The numbers came a day after data showed British wages, which Bank of England policymakers keep a close eye on as they debate when to raise interest rates, rose at their fastest rate in over six years in the three months to August. "It ... seems likely that wage growth will continue to rise, which should convince BOE members it is time to begin normalising monetary policy cautiously in the first half of next year," wrote SEB currency strategists in a research note. "The latest labour market data have made us more confident that euro/sterling will trade back below the 70 pence-level towards the end of the year."
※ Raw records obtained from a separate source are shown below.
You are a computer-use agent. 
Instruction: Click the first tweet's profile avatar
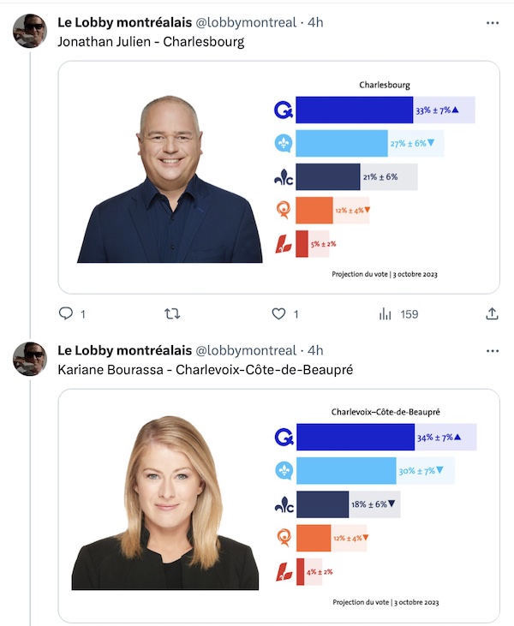30,31
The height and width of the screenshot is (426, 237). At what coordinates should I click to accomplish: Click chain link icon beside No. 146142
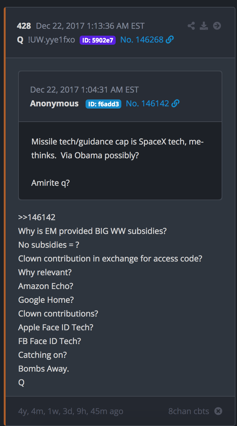[x=176, y=104]
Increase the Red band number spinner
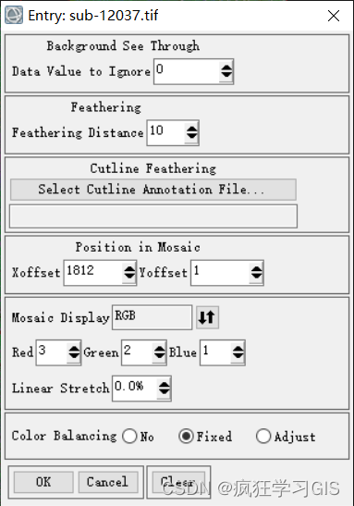 (x=74, y=349)
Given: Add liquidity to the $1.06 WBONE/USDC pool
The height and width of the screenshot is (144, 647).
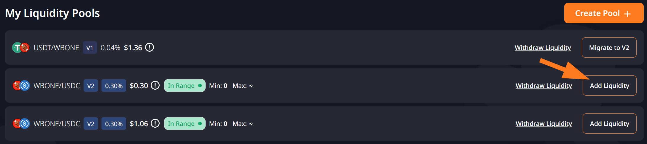Looking at the screenshot, I should coord(609,124).
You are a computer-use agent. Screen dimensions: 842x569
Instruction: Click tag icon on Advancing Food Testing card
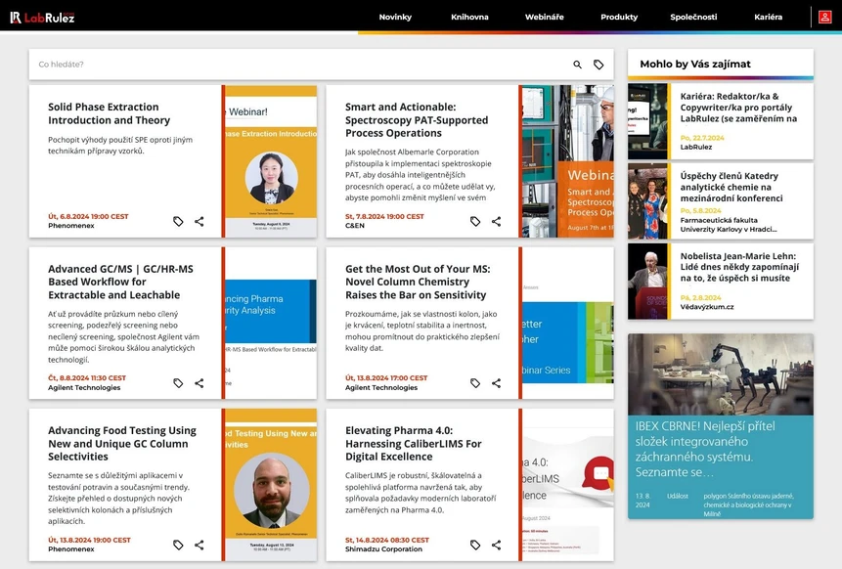pyautogui.click(x=178, y=545)
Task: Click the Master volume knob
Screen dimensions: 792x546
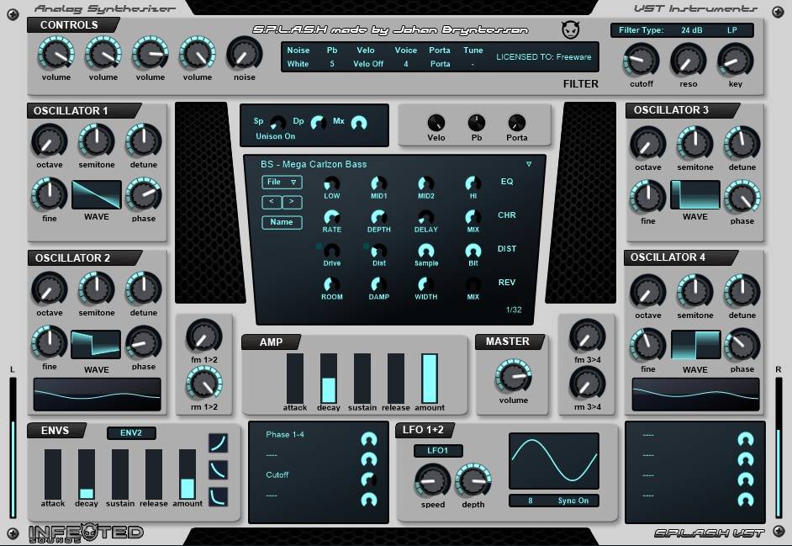Action: click(x=513, y=375)
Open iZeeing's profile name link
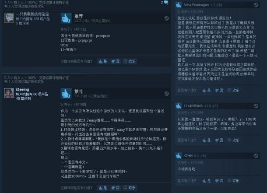Screen dimensions: 267x193 coord(22,89)
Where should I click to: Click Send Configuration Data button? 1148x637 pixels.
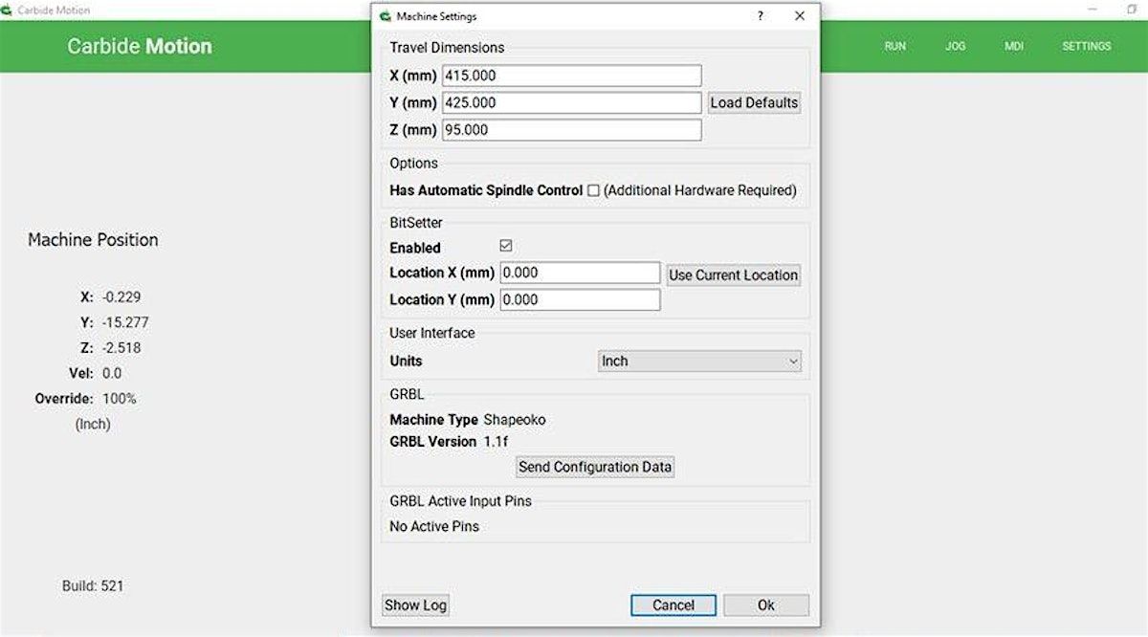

Sterling hit $1.5550 as traders arrived at their desks in New York, the highest since late August, before later easing to $1.5513, still up 0.1 percent on the day. Against the euro, the pound weakened by 0.1 percent to 72.92 pence. A rate decision is expected from the Fed at 1800 GMT, and though the consensus is that rates will be kept at their current record lows, a significant minority are betting on a rate hike.
BoE Governor Mark Carney on Wednesday stuck to his view that a decision on when to start raising interest rates will become clearer around the end of the year, as he gave an annual report to parliament. He also said China-driven market turbulence should not change the bank's thinking.
Fellow BoE policymaker colleague Kristin Forbes sounded a more urgent note, saying rates would need to rise soon, with very little slack remaining in the UK economy. "The Fed is no longer completely on its own," wrote Commerzbank FX strategists. "Therefore the losses for the pound as a result of a possible FOMC (Federal Open Market Committee) rate hike tonight should be limited. Carney also said the impact of a strong pound on inflation meant monetary policy must be "carefully calibrated". "Or in plain speak, 'we can't outdo other central banks with talk of higher rates if it means a much stronger pound'," wrote FX strategists at BNY Mellon.